But at what point does a team lose so many players that it can’t replace them? For Oregon, we may know the answer to that question by late Monday night.

The Ducks will be without receiver Darren Carrington and reserve running back Ayele Forde for tonight’s title bout against Ohio State, with the NCAA levying a drug-related ban to each player. The NCAA’s out-dated and extreme drug policies are a separate issue here, but because those won’t be thrown out in the next 12 hours Oregon has to move forward without a surging pass-catcher and a special teams cog.

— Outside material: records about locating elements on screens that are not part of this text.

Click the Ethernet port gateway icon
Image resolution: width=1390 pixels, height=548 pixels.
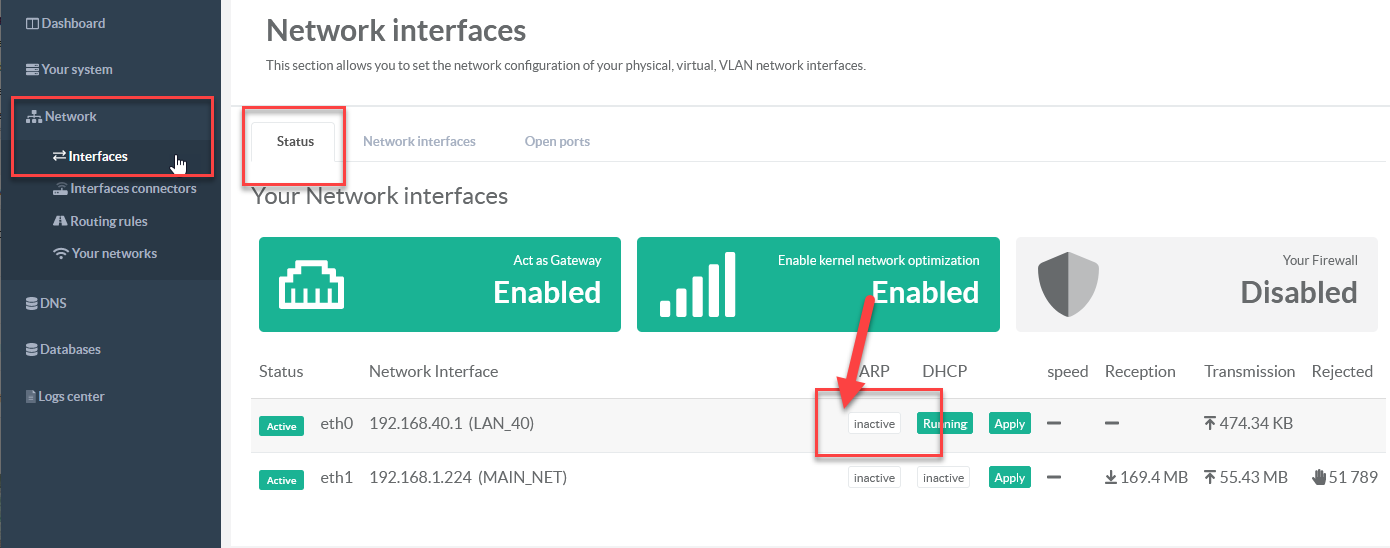(310, 285)
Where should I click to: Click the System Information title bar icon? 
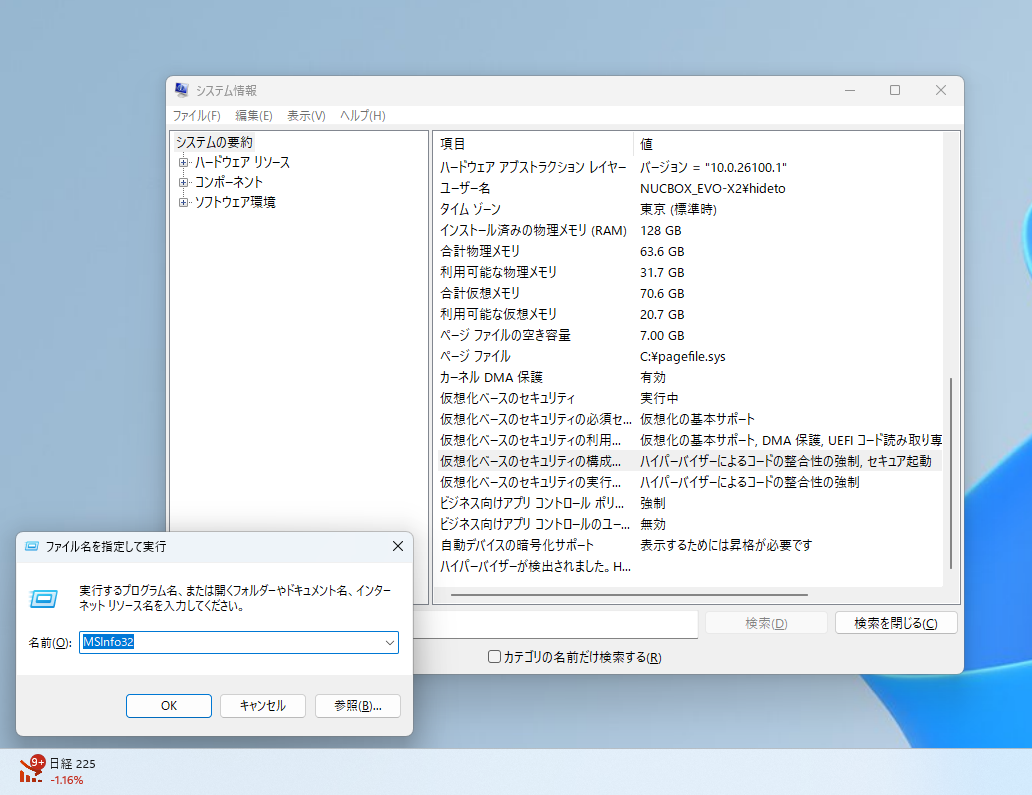click(181, 90)
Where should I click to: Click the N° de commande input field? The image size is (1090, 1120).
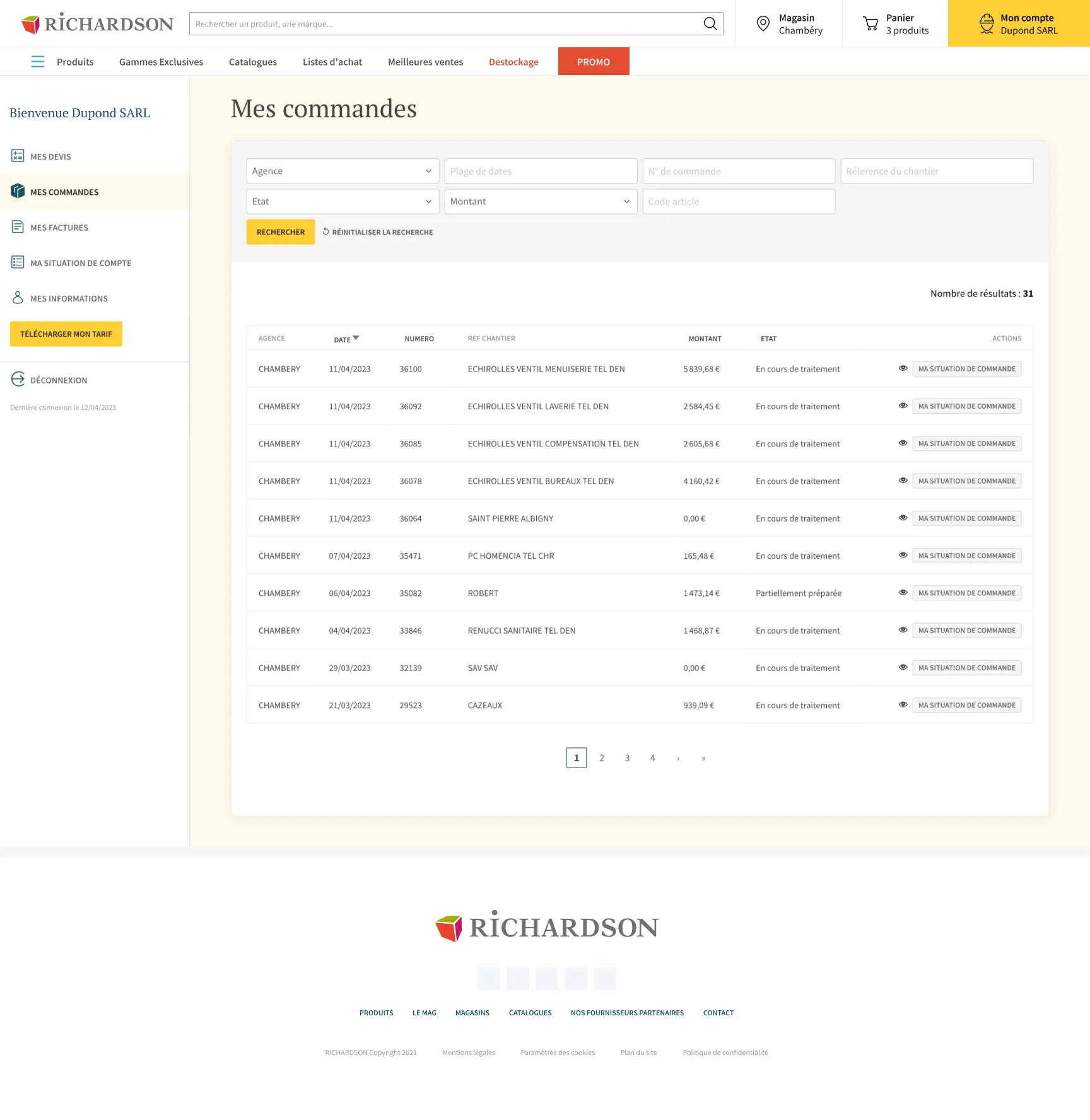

Carrington, a redshirt freshman, set a season high with seven catches for 126 yards and a touchdown in Oregon’s Pac-12 Championship win over Arizona, then bested it against Florida State with seven catches for 165 yards and two touchdowns (entering the Arizona game, Carrington had one touchdown and no more than five catches and 79 yards in a game).

Without Allen, who suffered a knee injury during warmups of the College Football Playoff semifinal, Carrington became a favorite target of Heisman-winning quarterback Marcus Mariota. CSN Northwest’s Aaron Fentress runs down how Carrington’s loss will affect the depth chart against Ohio State and has reaction from the Ducks, but more importantly, offers this insight:

Oregon does not rely on a go-to receiver. The Ducks simply run their system and quarterback Marcus Mariota goes through his reads until he finds the open guy. He doesn’t zero in on a particular player.

That makes the receivers pretty much interchangeable. So while many have viewed Carrington’s 165-yard, two-touchdown performance against Florida State as a reason for major concern regarding his absence, the reality is that the Ducks believe any of their top receivers could have made those plays that day. 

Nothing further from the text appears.